■ Required task A
In the records, reproduce every line from the one containing "Where should I click to: Toggle" through the one containing "coord(434,449)", inclusive.

[IPSM] UN opens two-week forum on indigenous issues

usman x sandinista at shaw.ca
Mon May 23 01:59:03 PDT 2005


http://www.un.org/apps/news/story.asp?NewsID=14291&Cr=indigenous&Cr1=#

UN opens two-week forum on indigenous issues to consider ways forward

16 May 2005 – With indigenous peoples being the poorest and most
marginalized in many countries, United Nations Deputy Secretary-General
Louise Fréchette today said the failure of Member States to negotiate an
acceptable declaration on their rights is one of the major challenges facing
the UN Permanent Forum on Indigenous Issues.

“At the level of international law, Member States have still not adopted the
declaration on the rights of indigenous peoples, despite many, many years of
negotiation and advocacy,” Ms. Fréchette said as she opened the fourth
session of the Permanent Forum.

Meeting in Geneva last month, the UN Commission on Human Rights urged all
parties involved in negotiating the declaration, a process underway since
1995, “to do their utmost to carry out successfully the mandate of the
Working Group and to present for adoption as soon as possible a final draft
United Nations Declaration on the Rights of Indigenous People.”

“Like other vulnerable people, indigenous communities are often
disproportionately victimized by the effects of armed conflict, adding a
destructive and deadly burden to already difficult struggles,” Ms. Fréchette
said.

“There is a need for a concrete plan of action, drawn up with the
participation of indigenous peoples, that would point the way towards
measurably improved standards of living and greater respect for human
rights,” she said, urging indigenous peoples and the international community
to “take up this challenge.”

The Forum, through its decade of work, was drawing attention to neglected
issues and was playing a catalytic role in forging partnerships between
indigenous peoples, governments and the UN system, she said.

■ Extracted data
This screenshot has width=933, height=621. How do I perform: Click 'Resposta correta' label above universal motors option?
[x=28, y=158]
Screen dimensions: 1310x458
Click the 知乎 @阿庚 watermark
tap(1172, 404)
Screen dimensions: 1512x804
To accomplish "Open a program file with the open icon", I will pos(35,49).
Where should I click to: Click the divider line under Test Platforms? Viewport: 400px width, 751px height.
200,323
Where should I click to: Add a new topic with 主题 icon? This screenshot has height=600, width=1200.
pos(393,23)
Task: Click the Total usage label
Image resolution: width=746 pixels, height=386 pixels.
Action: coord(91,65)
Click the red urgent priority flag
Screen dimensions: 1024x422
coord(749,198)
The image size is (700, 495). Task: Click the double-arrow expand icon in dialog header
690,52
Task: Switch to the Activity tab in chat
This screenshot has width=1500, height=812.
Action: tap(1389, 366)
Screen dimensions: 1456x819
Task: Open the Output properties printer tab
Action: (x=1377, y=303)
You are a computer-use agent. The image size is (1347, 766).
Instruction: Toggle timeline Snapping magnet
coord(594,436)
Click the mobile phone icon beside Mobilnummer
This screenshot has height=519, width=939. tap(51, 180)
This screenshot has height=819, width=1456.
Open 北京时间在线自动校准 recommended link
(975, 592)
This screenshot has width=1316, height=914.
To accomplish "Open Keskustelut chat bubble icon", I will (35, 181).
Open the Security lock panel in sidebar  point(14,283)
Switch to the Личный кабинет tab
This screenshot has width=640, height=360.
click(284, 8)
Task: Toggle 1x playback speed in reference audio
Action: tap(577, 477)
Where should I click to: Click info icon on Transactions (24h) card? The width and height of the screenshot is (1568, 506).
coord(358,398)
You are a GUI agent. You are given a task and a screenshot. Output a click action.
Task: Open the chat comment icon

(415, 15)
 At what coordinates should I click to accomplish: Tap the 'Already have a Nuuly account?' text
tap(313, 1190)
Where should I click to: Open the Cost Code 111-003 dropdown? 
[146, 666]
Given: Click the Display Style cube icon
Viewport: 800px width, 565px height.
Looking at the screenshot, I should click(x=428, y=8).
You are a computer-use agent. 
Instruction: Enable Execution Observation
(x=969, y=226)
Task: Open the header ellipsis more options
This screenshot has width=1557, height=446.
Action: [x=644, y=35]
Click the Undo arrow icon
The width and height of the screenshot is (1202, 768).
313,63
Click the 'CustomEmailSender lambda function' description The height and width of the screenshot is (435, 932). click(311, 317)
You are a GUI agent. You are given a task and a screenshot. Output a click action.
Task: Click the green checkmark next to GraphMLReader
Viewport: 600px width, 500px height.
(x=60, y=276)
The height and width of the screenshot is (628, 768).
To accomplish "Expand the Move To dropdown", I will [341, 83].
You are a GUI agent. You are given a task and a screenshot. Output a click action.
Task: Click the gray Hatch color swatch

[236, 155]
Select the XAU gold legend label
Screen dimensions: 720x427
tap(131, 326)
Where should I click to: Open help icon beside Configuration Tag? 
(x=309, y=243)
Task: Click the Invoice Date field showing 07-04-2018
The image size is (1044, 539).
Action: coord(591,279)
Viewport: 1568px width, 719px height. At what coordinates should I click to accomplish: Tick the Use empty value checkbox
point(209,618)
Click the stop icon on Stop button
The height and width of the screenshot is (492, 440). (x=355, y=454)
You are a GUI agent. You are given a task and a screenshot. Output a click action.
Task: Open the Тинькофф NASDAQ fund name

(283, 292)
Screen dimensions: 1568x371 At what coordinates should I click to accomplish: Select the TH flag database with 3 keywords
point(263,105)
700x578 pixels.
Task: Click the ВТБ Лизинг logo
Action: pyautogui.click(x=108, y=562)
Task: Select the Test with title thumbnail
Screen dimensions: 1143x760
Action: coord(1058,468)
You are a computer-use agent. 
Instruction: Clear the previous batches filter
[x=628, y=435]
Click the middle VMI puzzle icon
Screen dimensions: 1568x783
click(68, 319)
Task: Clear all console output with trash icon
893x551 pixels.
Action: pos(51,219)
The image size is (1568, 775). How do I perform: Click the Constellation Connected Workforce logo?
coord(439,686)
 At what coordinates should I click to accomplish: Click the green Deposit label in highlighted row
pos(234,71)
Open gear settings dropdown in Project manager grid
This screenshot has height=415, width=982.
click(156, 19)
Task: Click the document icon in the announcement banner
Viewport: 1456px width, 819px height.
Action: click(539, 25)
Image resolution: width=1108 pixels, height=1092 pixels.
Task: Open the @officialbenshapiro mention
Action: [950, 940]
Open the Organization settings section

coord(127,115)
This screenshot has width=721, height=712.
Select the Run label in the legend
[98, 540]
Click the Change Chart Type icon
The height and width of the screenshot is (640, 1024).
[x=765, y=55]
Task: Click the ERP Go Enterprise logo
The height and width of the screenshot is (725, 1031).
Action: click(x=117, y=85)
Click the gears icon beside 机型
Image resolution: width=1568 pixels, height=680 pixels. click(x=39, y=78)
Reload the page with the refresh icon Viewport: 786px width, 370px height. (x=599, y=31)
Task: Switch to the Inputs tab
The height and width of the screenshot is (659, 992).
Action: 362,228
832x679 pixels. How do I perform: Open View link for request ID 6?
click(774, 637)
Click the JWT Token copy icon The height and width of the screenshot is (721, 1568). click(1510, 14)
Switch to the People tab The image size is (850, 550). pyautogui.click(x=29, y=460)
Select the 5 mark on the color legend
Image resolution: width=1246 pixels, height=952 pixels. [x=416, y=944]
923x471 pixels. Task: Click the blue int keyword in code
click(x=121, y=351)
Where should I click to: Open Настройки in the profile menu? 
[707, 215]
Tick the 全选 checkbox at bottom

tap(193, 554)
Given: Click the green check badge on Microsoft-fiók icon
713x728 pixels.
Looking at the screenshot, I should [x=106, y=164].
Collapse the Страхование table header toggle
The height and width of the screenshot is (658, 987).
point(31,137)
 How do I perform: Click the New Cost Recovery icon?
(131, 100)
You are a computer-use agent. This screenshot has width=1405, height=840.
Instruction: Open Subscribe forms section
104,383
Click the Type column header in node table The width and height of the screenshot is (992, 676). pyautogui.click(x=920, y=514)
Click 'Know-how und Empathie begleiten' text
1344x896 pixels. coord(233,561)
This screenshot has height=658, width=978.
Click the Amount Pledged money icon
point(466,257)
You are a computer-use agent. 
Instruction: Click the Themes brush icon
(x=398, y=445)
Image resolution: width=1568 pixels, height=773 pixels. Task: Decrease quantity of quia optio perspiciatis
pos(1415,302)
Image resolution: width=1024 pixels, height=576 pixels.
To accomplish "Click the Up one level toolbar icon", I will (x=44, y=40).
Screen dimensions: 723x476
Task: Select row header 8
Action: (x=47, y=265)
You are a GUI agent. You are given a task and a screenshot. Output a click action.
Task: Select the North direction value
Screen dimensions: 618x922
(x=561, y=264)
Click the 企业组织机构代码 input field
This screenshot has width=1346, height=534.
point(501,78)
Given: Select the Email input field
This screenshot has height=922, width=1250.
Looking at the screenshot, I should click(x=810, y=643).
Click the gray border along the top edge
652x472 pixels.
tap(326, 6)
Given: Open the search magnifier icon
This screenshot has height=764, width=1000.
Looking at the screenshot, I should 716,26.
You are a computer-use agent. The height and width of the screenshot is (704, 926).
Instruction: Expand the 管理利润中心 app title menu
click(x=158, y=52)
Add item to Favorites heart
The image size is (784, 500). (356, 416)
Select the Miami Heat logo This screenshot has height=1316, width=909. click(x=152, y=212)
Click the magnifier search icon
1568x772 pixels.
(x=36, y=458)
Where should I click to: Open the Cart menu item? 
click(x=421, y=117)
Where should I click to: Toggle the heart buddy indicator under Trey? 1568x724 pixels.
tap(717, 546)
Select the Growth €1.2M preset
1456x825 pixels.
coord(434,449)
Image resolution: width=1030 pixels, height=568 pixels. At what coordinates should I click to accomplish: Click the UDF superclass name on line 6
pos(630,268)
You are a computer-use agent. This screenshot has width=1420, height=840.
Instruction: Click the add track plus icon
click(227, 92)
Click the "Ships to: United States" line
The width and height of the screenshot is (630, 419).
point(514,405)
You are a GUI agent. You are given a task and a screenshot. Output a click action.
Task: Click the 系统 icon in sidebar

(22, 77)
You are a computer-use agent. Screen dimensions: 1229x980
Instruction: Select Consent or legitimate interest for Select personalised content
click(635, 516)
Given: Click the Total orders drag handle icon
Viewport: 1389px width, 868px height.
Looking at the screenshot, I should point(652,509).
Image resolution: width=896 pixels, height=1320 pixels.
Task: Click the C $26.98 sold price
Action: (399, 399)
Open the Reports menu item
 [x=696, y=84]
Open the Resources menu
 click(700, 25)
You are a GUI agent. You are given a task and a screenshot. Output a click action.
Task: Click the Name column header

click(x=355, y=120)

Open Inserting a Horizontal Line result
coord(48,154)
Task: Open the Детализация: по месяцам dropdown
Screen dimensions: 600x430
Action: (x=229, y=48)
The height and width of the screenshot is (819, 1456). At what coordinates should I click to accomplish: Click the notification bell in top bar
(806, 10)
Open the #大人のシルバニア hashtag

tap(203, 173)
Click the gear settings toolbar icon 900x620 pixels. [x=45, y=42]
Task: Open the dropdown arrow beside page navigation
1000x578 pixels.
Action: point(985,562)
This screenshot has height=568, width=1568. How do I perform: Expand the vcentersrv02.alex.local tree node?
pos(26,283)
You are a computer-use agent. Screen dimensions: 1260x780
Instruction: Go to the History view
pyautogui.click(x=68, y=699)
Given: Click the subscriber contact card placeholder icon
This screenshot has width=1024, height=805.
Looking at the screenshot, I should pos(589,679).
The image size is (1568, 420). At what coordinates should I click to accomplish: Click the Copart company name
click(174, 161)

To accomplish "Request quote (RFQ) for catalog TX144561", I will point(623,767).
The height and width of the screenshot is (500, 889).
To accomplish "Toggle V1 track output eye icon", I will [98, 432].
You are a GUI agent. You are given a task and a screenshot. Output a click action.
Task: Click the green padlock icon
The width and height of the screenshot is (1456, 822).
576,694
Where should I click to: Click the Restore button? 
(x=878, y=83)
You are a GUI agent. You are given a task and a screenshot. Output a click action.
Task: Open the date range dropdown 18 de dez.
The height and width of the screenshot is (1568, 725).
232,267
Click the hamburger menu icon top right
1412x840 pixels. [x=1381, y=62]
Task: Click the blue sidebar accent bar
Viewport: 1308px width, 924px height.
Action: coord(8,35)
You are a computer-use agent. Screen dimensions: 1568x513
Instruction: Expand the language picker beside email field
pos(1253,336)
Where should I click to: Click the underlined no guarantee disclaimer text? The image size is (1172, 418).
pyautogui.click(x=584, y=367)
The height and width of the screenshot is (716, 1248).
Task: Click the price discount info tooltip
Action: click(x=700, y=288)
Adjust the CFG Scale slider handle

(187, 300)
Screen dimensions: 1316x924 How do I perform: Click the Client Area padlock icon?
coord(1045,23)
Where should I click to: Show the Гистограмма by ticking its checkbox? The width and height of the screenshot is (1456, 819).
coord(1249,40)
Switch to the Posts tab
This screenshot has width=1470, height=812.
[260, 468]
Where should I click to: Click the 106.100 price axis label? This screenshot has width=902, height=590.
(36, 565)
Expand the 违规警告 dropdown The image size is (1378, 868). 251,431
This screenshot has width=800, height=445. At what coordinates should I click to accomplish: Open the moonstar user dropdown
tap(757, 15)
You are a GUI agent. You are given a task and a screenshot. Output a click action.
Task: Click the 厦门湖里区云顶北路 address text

■ Required task B
Rewrite the passage of the article on the UN indigenous forum between "16 May 2005" and "on Indigenous Issues.", inclusive, replacing "poorest" with "most impoverished".

■ Task output A
Where should I click to: Toggle the heart buddy indicator under Trey? 1568x724 pixels.
tap(717, 546)
Select the Growth €1.2M preset
1456x825 pixels.
coord(434,449)

■ Task output B
16 May 2005 – With indigenous peoples being the most impoverished and most
marginalized in many countries, United Nations Deputy Secretary-General
Louise Fréchette today said the failure of Member States to negotiate an
acceptable declaration on their rights is one of the major challenges facing
the UN Permanent Forum on Indigenous Issues.